▶ _WHAT IS NEEDED_: Replace every "Instruction" in the data below with "Command", leaving everything else unchanged.
────────
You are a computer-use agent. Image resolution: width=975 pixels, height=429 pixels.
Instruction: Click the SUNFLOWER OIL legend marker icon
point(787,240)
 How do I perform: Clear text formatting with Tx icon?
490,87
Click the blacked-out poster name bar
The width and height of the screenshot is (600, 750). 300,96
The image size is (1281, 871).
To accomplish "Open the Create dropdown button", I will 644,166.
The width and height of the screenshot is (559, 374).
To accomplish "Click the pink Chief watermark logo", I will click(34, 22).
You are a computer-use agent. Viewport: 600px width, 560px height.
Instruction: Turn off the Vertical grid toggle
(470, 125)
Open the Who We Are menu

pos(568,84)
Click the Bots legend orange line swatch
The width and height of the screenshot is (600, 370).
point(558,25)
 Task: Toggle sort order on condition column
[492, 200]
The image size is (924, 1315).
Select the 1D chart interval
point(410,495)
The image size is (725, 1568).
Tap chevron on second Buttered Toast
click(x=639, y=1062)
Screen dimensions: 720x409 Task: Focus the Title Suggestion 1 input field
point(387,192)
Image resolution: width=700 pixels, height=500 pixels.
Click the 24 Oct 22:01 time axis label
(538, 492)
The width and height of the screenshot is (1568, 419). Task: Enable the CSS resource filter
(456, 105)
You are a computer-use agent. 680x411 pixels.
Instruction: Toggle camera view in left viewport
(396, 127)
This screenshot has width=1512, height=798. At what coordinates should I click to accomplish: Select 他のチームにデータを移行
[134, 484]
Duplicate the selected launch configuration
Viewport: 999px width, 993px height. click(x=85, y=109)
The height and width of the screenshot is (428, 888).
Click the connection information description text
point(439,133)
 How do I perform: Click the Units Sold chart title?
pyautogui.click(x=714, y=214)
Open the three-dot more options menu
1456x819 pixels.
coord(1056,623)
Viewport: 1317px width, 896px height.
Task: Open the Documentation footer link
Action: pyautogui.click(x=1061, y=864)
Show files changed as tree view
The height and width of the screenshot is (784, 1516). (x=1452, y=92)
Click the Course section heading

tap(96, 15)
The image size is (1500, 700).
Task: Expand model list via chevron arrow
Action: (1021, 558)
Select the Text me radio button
────────
▶ _TASK RESPONSE_:
You are a computer-use agent. Image resolution: width=975 pixels, height=429 pixels.
Command: Click the SUNFLOWER OIL legend marker icon
point(787,240)
 How do I perform: Clear text formatting with Tx icon?
490,87
Click the blacked-out poster name bar
The width and height of the screenshot is (600, 750). 300,96
The image size is (1281, 871).
To accomplish "Open the Create dropdown button", I will 644,166.
The width and height of the screenshot is (559, 374).
To accomplish "Click the pink Chief watermark logo", I will click(34, 22).
You are a computer-use agent. Viewport: 600px width, 560px height.
Command: Turn off the Vertical grid toggle
(470, 125)
Open the Who We Are menu

pos(568,84)
Click the Bots legend orange line swatch
The width and height of the screenshot is (600, 370).
point(558,25)
 Task: Toggle sort order on condition column
[492, 200]
The image size is (924, 1315).
Select the 1D chart interval
point(410,495)
The image size is (725, 1568).
Tap chevron on second Buttered Toast
click(x=639, y=1062)
Screen dimensions: 720x409 Task: Focus the Title Suggestion 1 input field
point(387,192)
Image resolution: width=700 pixels, height=500 pixels.
Click the 24 Oct 22:01 time axis label
(538, 492)
The width and height of the screenshot is (1568, 419). Task: Enable the CSS resource filter
(456, 105)
You are a computer-use agent. 680x411 pixels.
Command: Toggle camera view in left viewport
(396, 127)
This screenshot has width=1512, height=798. At what coordinates should I click to accomplish: Select 他のチームにデータを移行
[134, 484]
Duplicate the selected launch configuration
Viewport: 999px width, 993px height. click(x=85, y=109)
The height and width of the screenshot is (428, 888).
Click the connection information description text
point(439,133)
 How do I perform: Click the Units Sold chart title?
pyautogui.click(x=714, y=214)
Open the three-dot more options menu
1456x819 pixels.
coord(1056,623)
Viewport: 1317px width, 896px height.
Task: Open the Documentation footer link
Action: pyautogui.click(x=1061, y=864)
Show files changed as tree view
The height and width of the screenshot is (784, 1516). (x=1452, y=92)
Click the Course section heading

tap(96, 15)
The image size is (1500, 700).
Task: Expand model list via chevron arrow
Action: (1021, 558)
Select the Text me radio button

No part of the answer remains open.